### Goal of the exercise
What you give back should match the entries below character for character.

Saved entries:
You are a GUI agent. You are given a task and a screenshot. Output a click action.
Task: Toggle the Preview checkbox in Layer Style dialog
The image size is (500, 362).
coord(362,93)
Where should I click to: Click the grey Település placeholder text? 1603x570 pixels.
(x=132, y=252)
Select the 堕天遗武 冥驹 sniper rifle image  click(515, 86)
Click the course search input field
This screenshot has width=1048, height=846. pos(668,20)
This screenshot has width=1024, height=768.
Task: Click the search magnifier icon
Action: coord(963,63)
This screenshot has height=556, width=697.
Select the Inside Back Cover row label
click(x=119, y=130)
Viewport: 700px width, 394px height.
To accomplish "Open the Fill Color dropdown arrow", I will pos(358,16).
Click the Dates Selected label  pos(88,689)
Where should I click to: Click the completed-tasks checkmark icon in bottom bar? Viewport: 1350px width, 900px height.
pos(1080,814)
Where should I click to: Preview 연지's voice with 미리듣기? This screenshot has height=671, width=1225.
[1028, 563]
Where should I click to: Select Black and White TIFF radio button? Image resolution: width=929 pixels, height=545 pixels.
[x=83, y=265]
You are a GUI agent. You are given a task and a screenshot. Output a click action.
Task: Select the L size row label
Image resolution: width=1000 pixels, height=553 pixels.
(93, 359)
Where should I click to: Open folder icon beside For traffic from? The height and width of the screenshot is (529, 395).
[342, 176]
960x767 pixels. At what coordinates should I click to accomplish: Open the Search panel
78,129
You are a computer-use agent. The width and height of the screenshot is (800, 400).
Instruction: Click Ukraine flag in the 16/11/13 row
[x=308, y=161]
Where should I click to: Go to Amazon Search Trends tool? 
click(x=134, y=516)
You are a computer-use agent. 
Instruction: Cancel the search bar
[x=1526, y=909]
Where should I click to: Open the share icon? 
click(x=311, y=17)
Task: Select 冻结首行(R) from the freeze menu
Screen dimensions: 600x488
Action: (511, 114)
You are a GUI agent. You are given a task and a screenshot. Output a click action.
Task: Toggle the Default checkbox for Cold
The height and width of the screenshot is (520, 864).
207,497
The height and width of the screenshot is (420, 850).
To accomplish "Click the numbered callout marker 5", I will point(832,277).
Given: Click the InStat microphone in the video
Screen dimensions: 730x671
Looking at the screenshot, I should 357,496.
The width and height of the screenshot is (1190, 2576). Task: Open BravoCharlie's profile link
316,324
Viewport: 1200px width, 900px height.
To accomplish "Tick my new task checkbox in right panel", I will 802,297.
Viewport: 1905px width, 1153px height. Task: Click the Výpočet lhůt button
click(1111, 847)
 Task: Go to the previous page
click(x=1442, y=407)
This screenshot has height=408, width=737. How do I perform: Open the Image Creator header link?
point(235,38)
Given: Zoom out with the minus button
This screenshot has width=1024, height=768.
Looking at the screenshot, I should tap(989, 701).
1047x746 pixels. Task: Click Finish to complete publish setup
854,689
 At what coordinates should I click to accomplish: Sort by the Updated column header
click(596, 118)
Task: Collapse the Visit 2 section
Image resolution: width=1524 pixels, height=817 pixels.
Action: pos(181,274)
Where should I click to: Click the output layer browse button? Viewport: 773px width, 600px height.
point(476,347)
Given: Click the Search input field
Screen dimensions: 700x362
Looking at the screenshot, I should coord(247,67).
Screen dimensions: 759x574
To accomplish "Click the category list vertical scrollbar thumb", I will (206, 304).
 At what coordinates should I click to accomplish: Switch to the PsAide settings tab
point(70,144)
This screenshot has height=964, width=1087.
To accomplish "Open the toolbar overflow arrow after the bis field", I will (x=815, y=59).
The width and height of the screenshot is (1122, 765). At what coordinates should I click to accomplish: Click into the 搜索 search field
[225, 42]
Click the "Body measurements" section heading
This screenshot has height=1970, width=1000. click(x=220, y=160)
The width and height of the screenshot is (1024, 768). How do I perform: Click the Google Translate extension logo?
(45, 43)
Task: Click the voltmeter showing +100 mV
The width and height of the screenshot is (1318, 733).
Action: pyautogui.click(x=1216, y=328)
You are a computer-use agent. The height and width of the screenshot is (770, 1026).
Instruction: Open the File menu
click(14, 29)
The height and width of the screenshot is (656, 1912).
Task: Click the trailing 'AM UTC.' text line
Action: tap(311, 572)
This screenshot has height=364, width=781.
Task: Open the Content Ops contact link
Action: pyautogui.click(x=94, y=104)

### Solution to this exercise
You are a GUI agent. You are given a task and a screenshot. Output a click action.
Task: Toggle the Preview checkbox in Layer Style dialog
The image size is (500, 362).
coord(362,93)
Where should I click to: Click the grey Település placeholder text? 1603x570 pixels.
(x=132, y=252)
Select the 堕天遗武 冥驹 sniper rifle image  click(515, 86)
Click the course search input field
This screenshot has width=1048, height=846. pos(668,20)
This screenshot has width=1024, height=768.
Task: Click the search magnifier icon
Action: coord(963,63)
This screenshot has height=556, width=697.
Select the Inside Back Cover row label
click(x=119, y=130)
Viewport: 700px width, 394px height.
To accomplish "Open the Fill Color dropdown arrow", I will pos(358,16).
Click the Dates Selected label  pos(88,689)
Where should I click to: Click the completed-tasks checkmark icon in bottom bar? Viewport: 1350px width, 900px height.
pos(1080,814)
Where should I click to: Preview 연지's voice with 미리듣기? This screenshot has height=671, width=1225.
[1028, 563]
Where should I click to: Select Black and White TIFF radio button? Image resolution: width=929 pixels, height=545 pixels.
[x=83, y=265]
You are a GUI agent. You are given a task and a screenshot. Output a click action.
Task: Select the L size row label
Image resolution: width=1000 pixels, height=553 pixels.
(93, 359)
Where should I click to: Open folder icon beside For traffic from? The height and width of the screenshot is (529, 395).
[342, 176]
960x767 pixels. At what coordinates should I click to accomplish: Open the Search panel
78,129
You are a computer-use agent. The width and height of the screenshot is (800, 400).
Instruction: Click Ukraine flag in the 16/11/13 row
[x=308, y=161]
Where should I click to: Go to Amazon Search Trends tool? 
click(x=134, y=516)
You are a computer-use agent. 
Instruction: Cancel the search bar
[x=1526, y=909]
Where should I click to: Open the share icon? 
click(x=311, y=17)
Task: Select 冻结首行(R) from the freeze menu
Screen dimensions: 600x488
Action: (511, 114)
You are a GUI agent. You are given a task and a screenshot. Output a click action.
Task: Toggle the Default checkbox for Cold
The height and width of the screenshot is (520, 864).
207,497
The height and width of the screenshot is (420, 850).
To accomplish "Click the numbered callout marker 5", I will point(832,277).
Given: Click the InStat microphone in the video
Screen dimensions: 730x671
Looking at the screenshot, I should 357,496.
The width and height of the screenshot is (1190, 2576). Task: Open BravoCharlie's profile link
316,324
Viewport: 1200px width, 900px height.
To accomplish "Tick my new task checkbox in right panel", I will 802,297.
Viewport: 1905px width, 1153px height. Task: Click the Výpočet lhůt button
click(1111, 847)
 Task: Go to the previous page
click(x=1442, y=407)
This screenshot has height=408, width=737. How do I perform: Open the Image Creator header link?
point(235,38)
Given: Zoom out with the minus button
This screenshot has width=1024, height=768.
Looking at the screenshot, I should tap(989, 701).
1047x746 pixels. Task: Click Finish to complete publish setup
854,689
 At what coordinates should I click to accomplish: Sort by the Updated column header
click(596, 118)
Task: Collapse the Visit 2 section
Image resolution: width=1524 pixels, height=817 pixels.
Action: pos(181,274)
Where should I click to: Click the output layer browse button? Viewport: 773px width, 600px height.
point(476,347)
Given: Click the Search input field
Screen dimensions: 700x362
Looking at the screenshot, I should coord(247,67).
Screen dimensions: 759x574
To accomplish "Click the category list vertical scrollbar thumb", I will (206, 304).
 At what coordinates should I click to accomplish: Switch to the PsAide settings tab
point(70,144)
This screenshot has height=964, width=1087.
To accomplish "Open the toolbar overflow arrow after the bis field", I will (x=815, y=59).
The width and height of the screenshot is (1122, 765). At what coordinates should I click to accomplish: Click into the 搜索 search field
[225, 42]
Click the "Body measurements" section heading
This screenshot has height=1970, width=1000. click(x=220, y=160)
The width and height of the screenshot is (1024, 768). How do I perform: Click the Google Translate extension logo?
(45, 43)
Task: Click the voltmeter showing +100 mV
The width and height of the screenshot is (1318, 733).
Action: pyautogui.click(x=1216, y=328)
You are a computer-use agent. The height and width of the screenshot is (770, 1026).
Instruction: Open the File menu
click(14, 29)
The height and width of the screenshot is (656, 1912).
Task: Click the trailing 'AM UTC.' text line
Action: tap(311, 572)
This screenshot has height=364, width=781.
Task: Open the Content Ops contact link
Action: pyautogui.click(x=94, y=104)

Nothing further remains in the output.